→ **SOURCE EXTRACT**:
This is something I wish Unreal had better support for, by the way. From a workflow point of view, what you’d LIKE to be able to do is just create a scene capture actor and set it to render only the terrain with a custom material applied to it (one that shows a grid texture). Then you could attach that scene capture actor to your character with some Z offset looking down at the terrain and you’d get exactly what you want. The support for rendering subsets of actors into a texture with material swaps applied is really lacking IMO. Even if lighting weren’t supported when using scene captures in this way, it would be infinitely useful. I would also add that this is something more easily done in competing engines.

That’s actually much harder. Firstly Slate can’t draw 3D Meshes at all yet (especially with materials) - and the wireframe would then be triangles instead of quads. The mesh would have to be loaded somewhere and I’d have to transform it’s vertices and render it over the top of everything else. Additionally, accessing the actual height map for Landscapes at runtime is seemingly impossible (definitely is outside of the editor), and aligning the meshes offset to the altitude/rotation of the craft would be tricky too. Either way, drawing meshes in the UI = impossible.

Draw Calls do seem to be the primary factor but currently I can’t think of a nice way to reduce it to a single call. The actual overhead of drawing the lines isn’t cheap either though and even reducing the calls to one and drawing around 60K lines still took around 9ms (GTX980 and i7-3820K), and I feel like I can get to something much lower-level that will be able to do this in less than a millisecond. Hell Wireframe rendering mode in any UT map is wayyyyy higher than 60K verts and draws a hella-lot faster than 9ms.

The overhead of a mesh would be much higher, I’d have normals, UV’s etc. All I want to draw is a wireframe grid which can definitely be done faster than drawing full polygons with materials. I mentioned it above too, but I also still can’t draw that to the UI without a full Camera and support for meshes & materials in Slate.

Worth noting btw, there is no ‘Camera’ as such drawing these points, they’re just transformed from World Space to Radar Space, then orthographically to Screen-Space and finally to the size of the widget. For 65K points this takes around 0.25ms so is insanely fast, and only around 20 lines of code. Calculating the transforms for each point is pretty quick - and once the array of points is culled down to around 100-200 points which it will be drawing most of the time, it’ll be around 0.01 ms tops.

I definitely want to avoid the scene capture route. I still find that method of drawing meshes to the UI a horrific hack… and that has a ridiculous overhead of it’s own. I’m aiming for less than 1ms to do this entire step. It has to be fast, because drawing the grid won’t be the only thing it does in the end and it’s only a tiny slice of a very big pie.

Well, why not put it into world space in front of the camera. It is a lot easier to use 3d UI in world space. The Division uses a full 3d UI and it looks awesome.

You could just use a masked/translucent quad texture and adjust tiling accordingly.

Yes, I agree. I mean it’s not impossible but definitely hard.
An easy workaround could be to use your already implemented trace system and render these points into a height texture with some falloff blending/lerping. You can do this entirely on the cpu or gpu and then and then reduce the whole thing to a few draw calls.

Rows of pointing data:
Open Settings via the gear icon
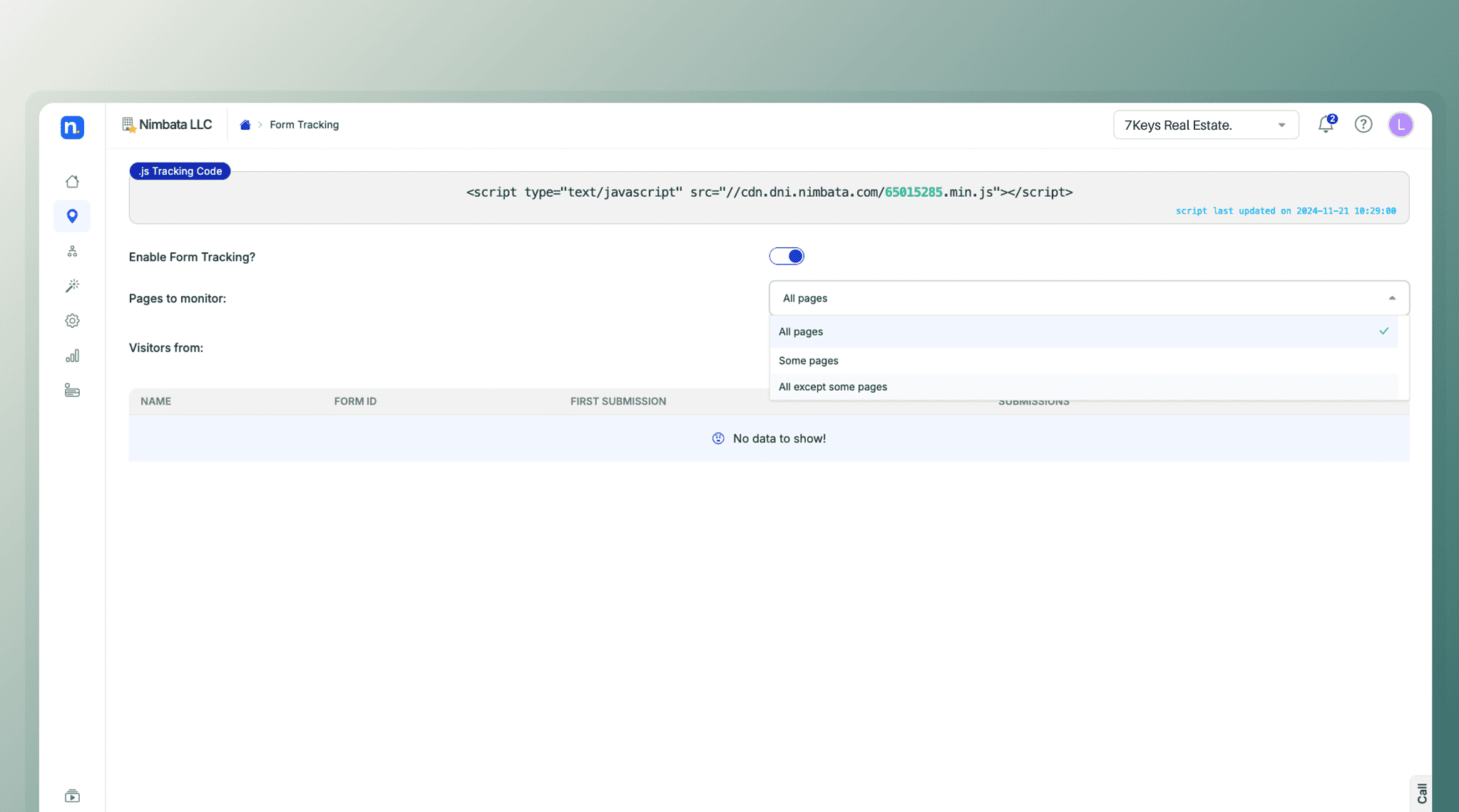Screen dimensions: 1459x812 (72, 320)
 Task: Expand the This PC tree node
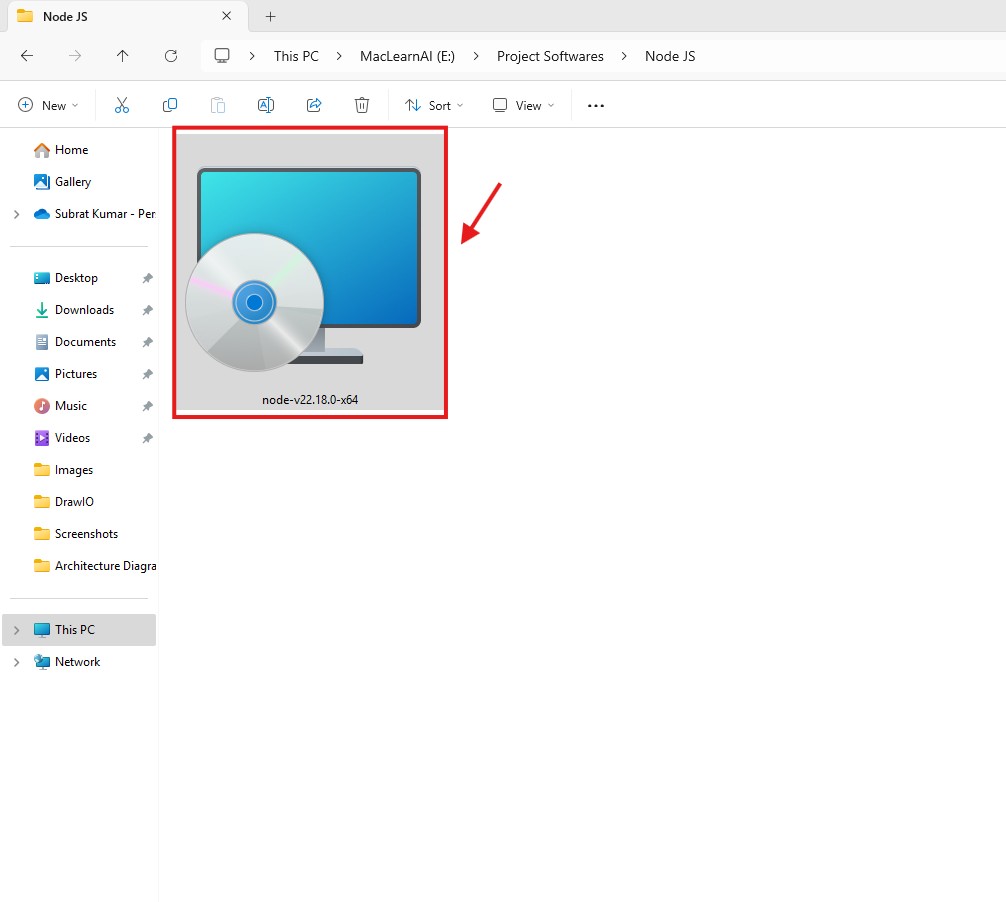[x=16, y=630]
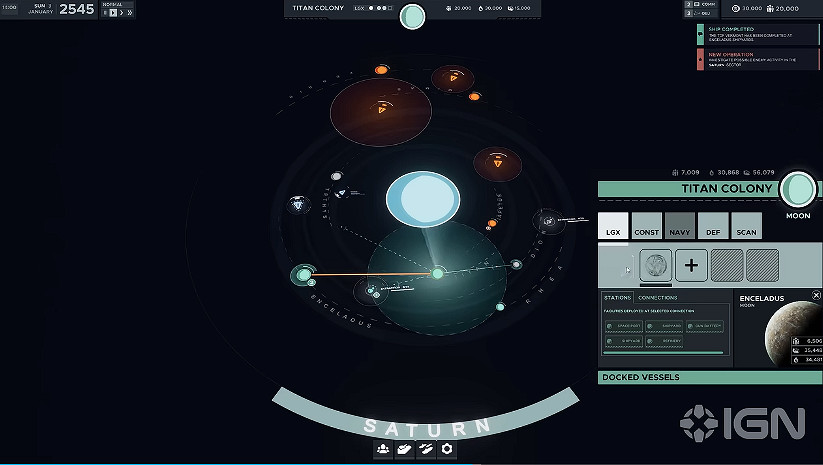The image size is (823, 465).
Task: Select the moon thumbnail slot in the LGX panel
Action: 655,265
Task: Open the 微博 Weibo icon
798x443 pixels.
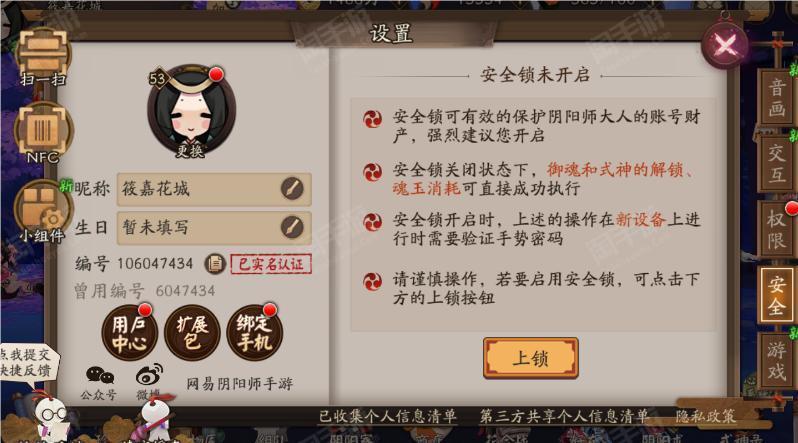Action: click(x=149, y=382)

→ **WRITTEN EXERCISE 1**: Repeat the passage from the forum thread that begins at the words "The overhead of" and ends after the words "materials in Slate.".
→ **WRITTEN EXERCISE 2**:
Answer these questions from the forum thread:
(a) Even with the calls reduced to one, about how long did drawing around 60K lines take?
(b) How long does transforming 65K points take?
(c) What time limit is the poster aiming for to do the entire step?
The listing has no connection to the forum thread.

→ **EXERCISE RESPONSE 1**:
The overhead of a mesh would be much higher, I’d have normals, UV’s etc. All I want to draw is a wireframe grid which can definitely be done faster than drawing full polygons with materials. I mentioned it above too, but I also still can’t draw that to the UI without a full Camera and support for meshes & materials in Slate.

→ **EXERCISE RESPONSE 2**:
(a) Around 9ms.
(b) Around 0.25ms.
(c) Less than 1ms.